### Exercise
Copy out every line of the rows below word for word, leaving out the pictures.

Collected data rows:
============================================================

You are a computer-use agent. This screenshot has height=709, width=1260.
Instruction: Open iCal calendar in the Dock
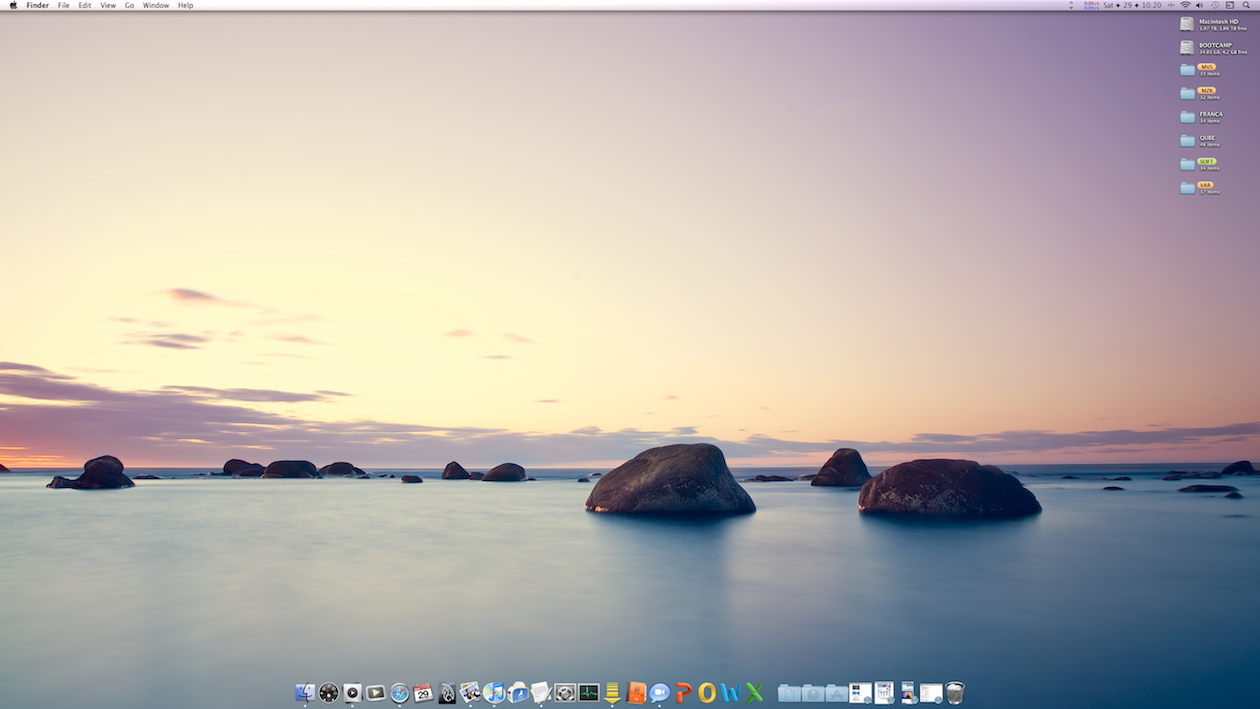[423, 692]
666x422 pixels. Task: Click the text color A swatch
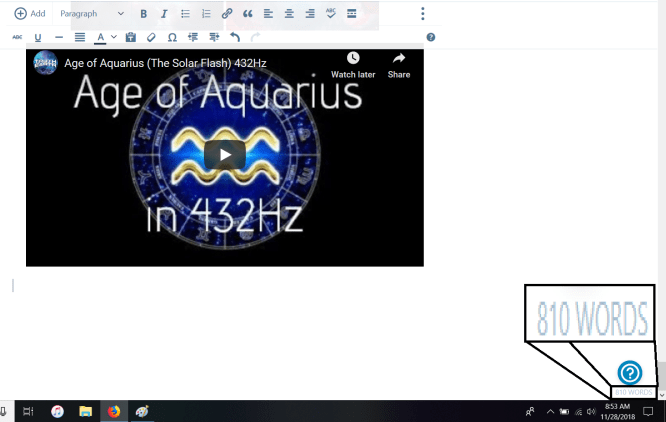[x=101, y=37]
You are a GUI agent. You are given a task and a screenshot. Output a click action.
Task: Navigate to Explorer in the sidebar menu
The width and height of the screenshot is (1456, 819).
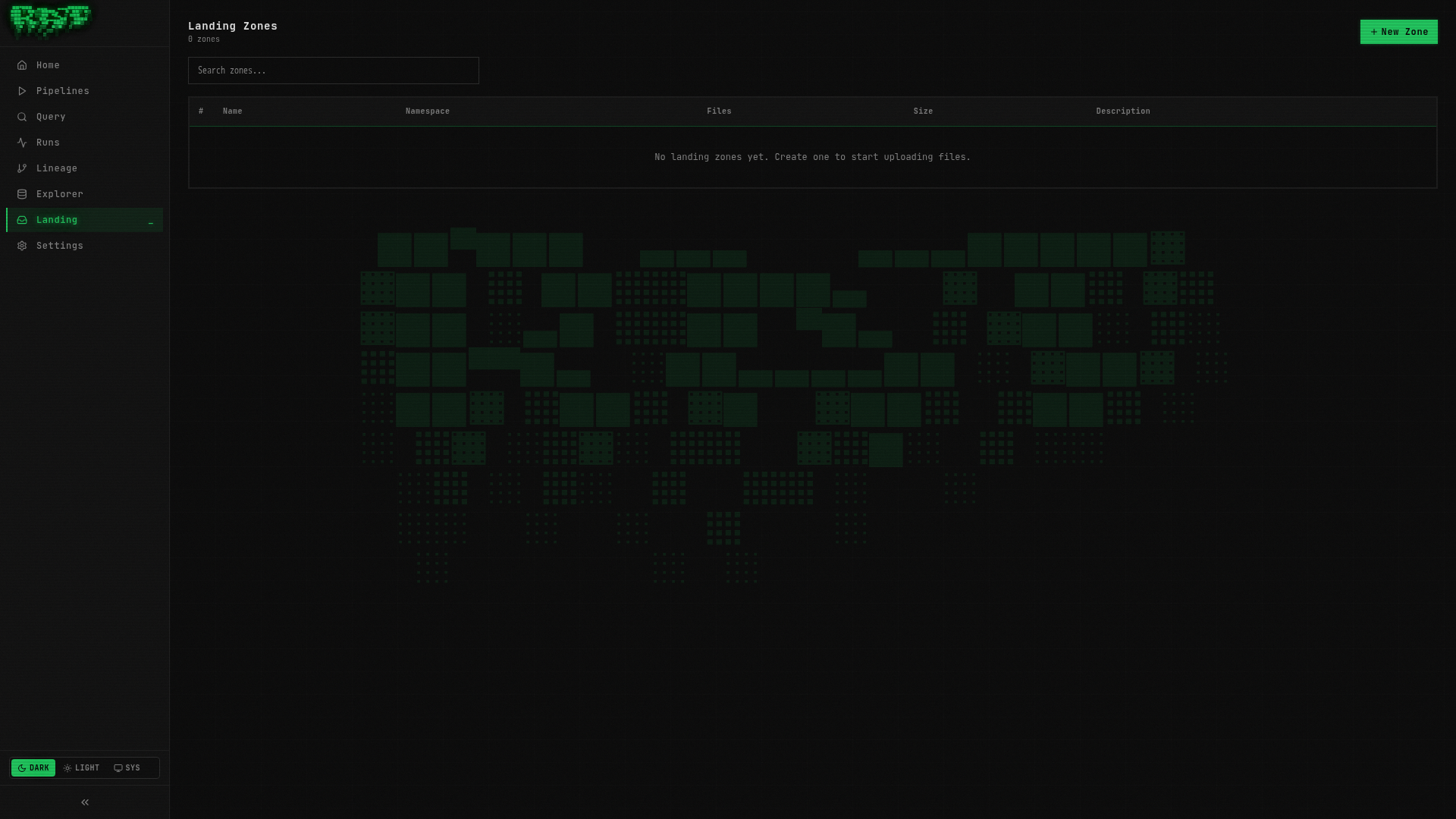[59, 194]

============================================================

### Written response
You are a computer-use agent. This screenshot has height=709, width=1260.
Instruction: Open iCal calendar in the Dock
[423, 692]
666x422 pixels. Task: Click the text color A swatch
[x=101, y=37]
You are a GUI agent. You are given a task and a screenshot. Output a click action.
Task: Navigate to Explorer in the sidebar menu
The width and height of the screenshot is (1456, 819).
[59, 194]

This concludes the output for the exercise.